*TASK DETAILS*.
Note every line in the entries that contains the string "Enable", and copy it.

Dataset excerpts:
::::::::

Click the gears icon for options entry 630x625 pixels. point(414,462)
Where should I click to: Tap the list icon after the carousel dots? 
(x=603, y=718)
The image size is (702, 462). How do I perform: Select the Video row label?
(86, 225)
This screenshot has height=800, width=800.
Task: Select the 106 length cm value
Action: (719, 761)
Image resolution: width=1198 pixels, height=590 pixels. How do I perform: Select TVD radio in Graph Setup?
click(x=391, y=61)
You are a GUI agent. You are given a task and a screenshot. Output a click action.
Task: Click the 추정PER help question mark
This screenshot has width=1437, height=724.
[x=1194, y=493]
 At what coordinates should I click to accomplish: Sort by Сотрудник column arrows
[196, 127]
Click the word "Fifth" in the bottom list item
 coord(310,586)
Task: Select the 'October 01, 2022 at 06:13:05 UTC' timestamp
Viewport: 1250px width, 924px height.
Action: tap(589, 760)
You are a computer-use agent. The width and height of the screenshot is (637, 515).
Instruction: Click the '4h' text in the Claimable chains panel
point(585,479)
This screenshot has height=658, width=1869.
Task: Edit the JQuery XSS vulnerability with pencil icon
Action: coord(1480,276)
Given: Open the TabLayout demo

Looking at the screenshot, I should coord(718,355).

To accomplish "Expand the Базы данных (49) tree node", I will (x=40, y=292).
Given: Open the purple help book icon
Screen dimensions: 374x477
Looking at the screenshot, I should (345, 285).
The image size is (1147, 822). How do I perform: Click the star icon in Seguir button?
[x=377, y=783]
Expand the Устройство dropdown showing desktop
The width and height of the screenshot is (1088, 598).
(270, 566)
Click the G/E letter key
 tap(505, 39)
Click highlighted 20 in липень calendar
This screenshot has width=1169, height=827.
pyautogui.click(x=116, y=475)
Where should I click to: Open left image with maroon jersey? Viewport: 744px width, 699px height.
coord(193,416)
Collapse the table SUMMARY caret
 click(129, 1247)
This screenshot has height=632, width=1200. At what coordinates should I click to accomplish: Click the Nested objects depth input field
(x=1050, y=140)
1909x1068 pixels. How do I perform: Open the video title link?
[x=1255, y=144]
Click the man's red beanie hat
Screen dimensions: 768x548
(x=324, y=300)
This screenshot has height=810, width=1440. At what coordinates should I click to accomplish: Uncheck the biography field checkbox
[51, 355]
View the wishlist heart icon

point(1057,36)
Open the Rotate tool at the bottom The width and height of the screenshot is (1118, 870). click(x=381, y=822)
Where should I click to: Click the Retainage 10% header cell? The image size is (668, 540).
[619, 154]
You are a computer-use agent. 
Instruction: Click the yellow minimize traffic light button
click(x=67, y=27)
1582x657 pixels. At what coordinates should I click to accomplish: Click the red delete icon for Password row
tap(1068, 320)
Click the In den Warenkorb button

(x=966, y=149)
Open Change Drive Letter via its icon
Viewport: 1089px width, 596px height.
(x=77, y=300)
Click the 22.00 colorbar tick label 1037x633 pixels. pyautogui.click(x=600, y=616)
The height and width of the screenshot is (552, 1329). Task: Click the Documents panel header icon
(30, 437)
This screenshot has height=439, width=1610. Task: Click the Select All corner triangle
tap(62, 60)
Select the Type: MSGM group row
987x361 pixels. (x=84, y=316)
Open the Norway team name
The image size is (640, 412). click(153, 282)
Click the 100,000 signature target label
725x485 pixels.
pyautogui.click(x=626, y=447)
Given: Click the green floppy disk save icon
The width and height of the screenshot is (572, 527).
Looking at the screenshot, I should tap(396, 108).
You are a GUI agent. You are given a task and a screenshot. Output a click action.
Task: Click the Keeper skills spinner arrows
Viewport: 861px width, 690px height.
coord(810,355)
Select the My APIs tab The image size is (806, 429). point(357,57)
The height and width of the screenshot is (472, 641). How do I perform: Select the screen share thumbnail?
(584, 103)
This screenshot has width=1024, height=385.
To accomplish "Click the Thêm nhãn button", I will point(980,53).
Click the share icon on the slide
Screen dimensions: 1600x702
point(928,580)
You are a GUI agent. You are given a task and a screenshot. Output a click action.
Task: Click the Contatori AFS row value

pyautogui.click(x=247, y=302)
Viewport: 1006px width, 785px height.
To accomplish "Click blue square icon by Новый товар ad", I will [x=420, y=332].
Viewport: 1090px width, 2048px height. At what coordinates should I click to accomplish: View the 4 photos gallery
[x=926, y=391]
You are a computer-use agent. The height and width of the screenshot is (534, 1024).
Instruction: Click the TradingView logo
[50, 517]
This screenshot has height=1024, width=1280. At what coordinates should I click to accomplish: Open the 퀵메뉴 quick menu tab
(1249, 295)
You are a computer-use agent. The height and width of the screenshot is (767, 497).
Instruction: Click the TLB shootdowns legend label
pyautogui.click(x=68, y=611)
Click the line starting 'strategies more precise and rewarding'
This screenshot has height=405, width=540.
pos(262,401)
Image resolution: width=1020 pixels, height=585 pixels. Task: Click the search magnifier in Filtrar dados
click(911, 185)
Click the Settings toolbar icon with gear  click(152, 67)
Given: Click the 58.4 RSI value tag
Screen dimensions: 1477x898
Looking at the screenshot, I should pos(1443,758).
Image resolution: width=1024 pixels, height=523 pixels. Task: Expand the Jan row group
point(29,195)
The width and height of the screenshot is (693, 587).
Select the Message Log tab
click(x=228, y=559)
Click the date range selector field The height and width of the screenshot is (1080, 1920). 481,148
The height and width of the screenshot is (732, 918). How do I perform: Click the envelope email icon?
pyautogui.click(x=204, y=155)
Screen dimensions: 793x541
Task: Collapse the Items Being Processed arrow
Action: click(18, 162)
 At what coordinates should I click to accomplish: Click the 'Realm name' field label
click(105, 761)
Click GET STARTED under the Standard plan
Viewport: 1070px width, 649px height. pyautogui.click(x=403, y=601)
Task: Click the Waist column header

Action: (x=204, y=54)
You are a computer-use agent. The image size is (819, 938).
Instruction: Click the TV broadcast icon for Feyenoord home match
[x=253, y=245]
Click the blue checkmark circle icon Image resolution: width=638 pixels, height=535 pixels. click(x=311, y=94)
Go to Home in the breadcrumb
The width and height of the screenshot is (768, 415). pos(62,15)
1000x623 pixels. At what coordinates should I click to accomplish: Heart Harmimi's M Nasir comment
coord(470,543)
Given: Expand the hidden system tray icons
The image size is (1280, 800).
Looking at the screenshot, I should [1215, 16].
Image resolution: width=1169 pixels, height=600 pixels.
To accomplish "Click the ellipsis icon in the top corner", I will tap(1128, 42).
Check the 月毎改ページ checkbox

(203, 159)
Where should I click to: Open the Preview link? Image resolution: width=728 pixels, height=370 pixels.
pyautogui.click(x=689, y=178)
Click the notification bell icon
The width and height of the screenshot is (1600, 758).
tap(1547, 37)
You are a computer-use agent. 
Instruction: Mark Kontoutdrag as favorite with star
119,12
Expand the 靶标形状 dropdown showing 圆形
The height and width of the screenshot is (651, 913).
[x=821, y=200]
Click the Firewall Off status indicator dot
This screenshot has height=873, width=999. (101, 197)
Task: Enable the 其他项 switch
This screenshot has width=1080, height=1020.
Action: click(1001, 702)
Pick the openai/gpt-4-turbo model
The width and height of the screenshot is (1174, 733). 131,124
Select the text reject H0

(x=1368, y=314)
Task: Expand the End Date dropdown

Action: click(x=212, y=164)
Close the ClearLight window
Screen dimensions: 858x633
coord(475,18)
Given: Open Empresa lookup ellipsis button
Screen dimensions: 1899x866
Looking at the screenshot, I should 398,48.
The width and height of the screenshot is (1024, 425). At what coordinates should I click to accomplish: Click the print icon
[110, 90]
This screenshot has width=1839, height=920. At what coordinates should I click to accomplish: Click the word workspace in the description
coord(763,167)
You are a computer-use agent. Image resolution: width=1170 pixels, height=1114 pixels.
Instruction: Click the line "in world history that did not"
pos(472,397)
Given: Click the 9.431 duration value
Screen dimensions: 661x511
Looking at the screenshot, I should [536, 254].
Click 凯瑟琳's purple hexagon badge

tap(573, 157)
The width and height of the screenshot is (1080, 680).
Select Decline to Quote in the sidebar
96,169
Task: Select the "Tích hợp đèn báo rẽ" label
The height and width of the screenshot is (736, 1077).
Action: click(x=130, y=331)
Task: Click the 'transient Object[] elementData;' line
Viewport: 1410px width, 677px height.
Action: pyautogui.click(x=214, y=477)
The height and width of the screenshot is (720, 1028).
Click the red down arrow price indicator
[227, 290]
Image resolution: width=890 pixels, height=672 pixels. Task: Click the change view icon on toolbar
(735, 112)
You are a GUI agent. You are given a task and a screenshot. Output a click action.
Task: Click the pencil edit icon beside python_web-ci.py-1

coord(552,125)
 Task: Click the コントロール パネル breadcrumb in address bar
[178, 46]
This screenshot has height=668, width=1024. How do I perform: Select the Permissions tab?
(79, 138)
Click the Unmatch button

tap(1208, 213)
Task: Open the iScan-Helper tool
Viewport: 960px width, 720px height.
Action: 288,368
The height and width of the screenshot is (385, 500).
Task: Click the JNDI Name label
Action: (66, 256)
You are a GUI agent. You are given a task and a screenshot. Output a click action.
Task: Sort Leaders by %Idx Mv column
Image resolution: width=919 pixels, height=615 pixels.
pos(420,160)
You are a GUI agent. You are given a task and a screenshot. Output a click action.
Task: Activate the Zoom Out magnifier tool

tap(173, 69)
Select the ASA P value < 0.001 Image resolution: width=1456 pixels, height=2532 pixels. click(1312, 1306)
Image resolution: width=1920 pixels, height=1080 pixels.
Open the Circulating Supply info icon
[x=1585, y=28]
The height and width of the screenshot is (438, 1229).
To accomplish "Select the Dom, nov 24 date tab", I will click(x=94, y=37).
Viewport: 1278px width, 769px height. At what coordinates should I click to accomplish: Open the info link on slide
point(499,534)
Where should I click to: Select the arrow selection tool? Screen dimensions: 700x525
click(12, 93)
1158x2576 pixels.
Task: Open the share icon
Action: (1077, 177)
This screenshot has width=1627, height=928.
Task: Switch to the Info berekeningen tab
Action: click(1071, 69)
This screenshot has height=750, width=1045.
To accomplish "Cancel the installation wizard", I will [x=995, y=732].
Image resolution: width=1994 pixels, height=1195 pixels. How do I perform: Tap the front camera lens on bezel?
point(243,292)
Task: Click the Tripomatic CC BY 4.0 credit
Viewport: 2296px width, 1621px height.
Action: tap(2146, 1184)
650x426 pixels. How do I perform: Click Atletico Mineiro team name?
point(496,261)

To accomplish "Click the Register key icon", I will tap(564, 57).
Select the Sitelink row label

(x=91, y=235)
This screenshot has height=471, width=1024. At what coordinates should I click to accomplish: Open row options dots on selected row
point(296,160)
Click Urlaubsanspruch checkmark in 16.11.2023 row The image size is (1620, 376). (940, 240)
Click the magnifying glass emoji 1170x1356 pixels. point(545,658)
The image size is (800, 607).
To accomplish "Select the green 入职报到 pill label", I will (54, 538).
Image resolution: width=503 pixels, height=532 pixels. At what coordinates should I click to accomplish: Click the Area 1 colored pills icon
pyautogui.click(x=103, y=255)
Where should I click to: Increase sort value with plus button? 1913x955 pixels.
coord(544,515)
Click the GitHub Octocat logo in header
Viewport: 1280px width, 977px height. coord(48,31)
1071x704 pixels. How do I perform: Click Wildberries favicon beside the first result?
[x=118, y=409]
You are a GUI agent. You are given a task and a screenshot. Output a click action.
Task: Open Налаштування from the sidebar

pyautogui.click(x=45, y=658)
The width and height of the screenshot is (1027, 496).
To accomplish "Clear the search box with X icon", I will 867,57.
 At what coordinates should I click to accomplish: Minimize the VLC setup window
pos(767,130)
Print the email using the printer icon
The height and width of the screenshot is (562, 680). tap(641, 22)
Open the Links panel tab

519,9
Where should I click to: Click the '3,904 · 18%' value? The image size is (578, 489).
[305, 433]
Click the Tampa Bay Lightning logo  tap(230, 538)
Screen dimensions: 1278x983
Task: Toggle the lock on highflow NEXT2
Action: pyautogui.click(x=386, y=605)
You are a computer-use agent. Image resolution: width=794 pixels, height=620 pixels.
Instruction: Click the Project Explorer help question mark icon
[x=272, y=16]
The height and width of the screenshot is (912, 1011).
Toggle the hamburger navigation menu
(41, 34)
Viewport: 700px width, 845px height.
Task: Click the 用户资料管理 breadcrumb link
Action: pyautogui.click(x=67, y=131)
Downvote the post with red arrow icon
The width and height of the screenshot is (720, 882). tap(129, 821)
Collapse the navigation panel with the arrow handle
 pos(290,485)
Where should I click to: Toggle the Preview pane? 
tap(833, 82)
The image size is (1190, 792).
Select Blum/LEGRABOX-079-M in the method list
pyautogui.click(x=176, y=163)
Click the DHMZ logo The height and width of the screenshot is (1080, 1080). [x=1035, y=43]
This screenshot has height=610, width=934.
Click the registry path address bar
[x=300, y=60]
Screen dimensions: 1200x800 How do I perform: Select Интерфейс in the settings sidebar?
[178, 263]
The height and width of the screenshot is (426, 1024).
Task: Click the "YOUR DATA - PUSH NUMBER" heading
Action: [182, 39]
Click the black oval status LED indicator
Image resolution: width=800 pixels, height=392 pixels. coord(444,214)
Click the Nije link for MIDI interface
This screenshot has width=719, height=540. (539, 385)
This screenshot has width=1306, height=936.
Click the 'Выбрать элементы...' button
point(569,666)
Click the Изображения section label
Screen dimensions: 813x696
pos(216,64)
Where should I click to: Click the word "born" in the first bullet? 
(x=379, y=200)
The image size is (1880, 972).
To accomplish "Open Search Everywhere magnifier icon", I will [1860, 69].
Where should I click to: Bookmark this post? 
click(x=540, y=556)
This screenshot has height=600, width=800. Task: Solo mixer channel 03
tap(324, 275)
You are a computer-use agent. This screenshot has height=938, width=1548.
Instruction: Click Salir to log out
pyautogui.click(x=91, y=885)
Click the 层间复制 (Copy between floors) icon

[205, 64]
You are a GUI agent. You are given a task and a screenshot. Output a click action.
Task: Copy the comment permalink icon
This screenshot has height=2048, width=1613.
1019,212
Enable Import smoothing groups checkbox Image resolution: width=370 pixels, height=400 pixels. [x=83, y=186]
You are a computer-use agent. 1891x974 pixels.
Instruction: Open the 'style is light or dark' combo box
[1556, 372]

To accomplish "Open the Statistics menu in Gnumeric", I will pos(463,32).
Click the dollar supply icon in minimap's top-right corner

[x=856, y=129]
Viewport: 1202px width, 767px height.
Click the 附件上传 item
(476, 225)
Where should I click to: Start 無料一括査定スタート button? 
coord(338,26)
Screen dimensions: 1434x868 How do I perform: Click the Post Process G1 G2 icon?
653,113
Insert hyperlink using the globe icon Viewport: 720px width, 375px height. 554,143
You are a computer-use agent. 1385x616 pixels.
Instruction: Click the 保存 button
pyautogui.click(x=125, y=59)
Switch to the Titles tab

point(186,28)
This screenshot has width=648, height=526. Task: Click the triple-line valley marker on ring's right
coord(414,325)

::::::::

*THE ANSWER*.
Task: Enable the 其他项 switch
Enable Import smoothing groups checkbox Image resolution: width=370 pixels, height=400 pixels. [x=83, y=186]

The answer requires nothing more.